Merging upstream git history into the debian packaging history?
Jonas Smedegaard
dr at jones.dk
Thu Aug 29 10:06:55 UTC 2013
Quoting Felipe Sateler (2013-08-28 23:31:57)
> On Sun, Aug 25, 2013 at 6:37 PM, Jonas Smedegaard <dr at jones.dk> wrote:
> >
> > Quoting Felipe Sateler (2013-08-26 00:09:49)

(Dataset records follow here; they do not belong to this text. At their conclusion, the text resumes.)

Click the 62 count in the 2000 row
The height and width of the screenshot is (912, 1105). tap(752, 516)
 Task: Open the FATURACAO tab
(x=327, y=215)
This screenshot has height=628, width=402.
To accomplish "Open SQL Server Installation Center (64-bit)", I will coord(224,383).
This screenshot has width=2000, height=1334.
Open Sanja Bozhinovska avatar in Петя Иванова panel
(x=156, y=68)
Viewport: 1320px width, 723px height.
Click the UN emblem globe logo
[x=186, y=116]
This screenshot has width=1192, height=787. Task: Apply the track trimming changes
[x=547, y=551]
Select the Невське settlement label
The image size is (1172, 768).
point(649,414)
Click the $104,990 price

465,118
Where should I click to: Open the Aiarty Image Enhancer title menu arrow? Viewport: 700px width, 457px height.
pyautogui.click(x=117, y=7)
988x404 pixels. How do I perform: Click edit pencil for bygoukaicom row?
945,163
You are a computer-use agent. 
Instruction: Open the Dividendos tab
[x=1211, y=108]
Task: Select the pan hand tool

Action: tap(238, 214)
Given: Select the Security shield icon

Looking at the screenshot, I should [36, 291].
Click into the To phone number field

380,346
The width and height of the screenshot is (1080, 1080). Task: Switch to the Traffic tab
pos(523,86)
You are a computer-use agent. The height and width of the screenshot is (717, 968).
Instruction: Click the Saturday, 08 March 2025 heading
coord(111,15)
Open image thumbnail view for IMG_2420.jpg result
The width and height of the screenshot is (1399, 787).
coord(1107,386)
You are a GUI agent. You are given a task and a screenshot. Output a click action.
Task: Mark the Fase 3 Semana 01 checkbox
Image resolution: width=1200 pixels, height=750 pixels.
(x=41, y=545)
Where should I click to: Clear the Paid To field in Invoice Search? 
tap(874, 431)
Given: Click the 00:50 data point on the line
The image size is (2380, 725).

> > > On Sat, Aug 24, 2013 at 2:33 PM, Jonas Smedegaard <dr at jones.dk>
> > > wrote:
> > > > Quoting Felipe Sateler (2013-08-24 18:59:03)
>
> > > >> 2. Managing patches: it looks to me like the new workflow makes
> > > >> it better to make changes directly to the sources (by
> > > >> cherry-picking the appropriate commits/ merging the appropriate
> > > >> debian-specific branches) and setting single-debian-patch in
> > > >> local-options. Has anyone tried this?
> > > >
> > > > I still favor quilt patches - and don't follow how tying our git
> > > > to upstream git renders that inferior: I consider it two
> > > > separate Worlds - one using git and another using tarballs and
> > > > patch files.
> > >
> > > I guess I see the main benefit of the new workflow precisely that
> > > the separate worlds become one. Taking a patch from upstream is as
> > > simple as a cherry-pick, forwarding a patch becomes a pull request
> > > of a topic branch (or committing directly, if one is also part of
> > > upstream). My take is that seeing the debian package as a slightly
> > > edited branch of upstream makes a lot of sense.
> > >
> > > If you accept the above premise, then the single-debian-patch
> > > option seems very useful (applied in local-options, so that NMUs
> > > don't break).
> >
> > Ok. We then do not value tarballs and patches the same.
>
> I'm confused. Tarballs are preserved, and patches are still available,
> although at the git repository. AFAICS, there is no data loss in the
> mechanism I'm describing, am I wrong?
By your premise, "patches" can mean an interaction with a git
repository.
I do not accept your premise, and my "patches" above implies flat files.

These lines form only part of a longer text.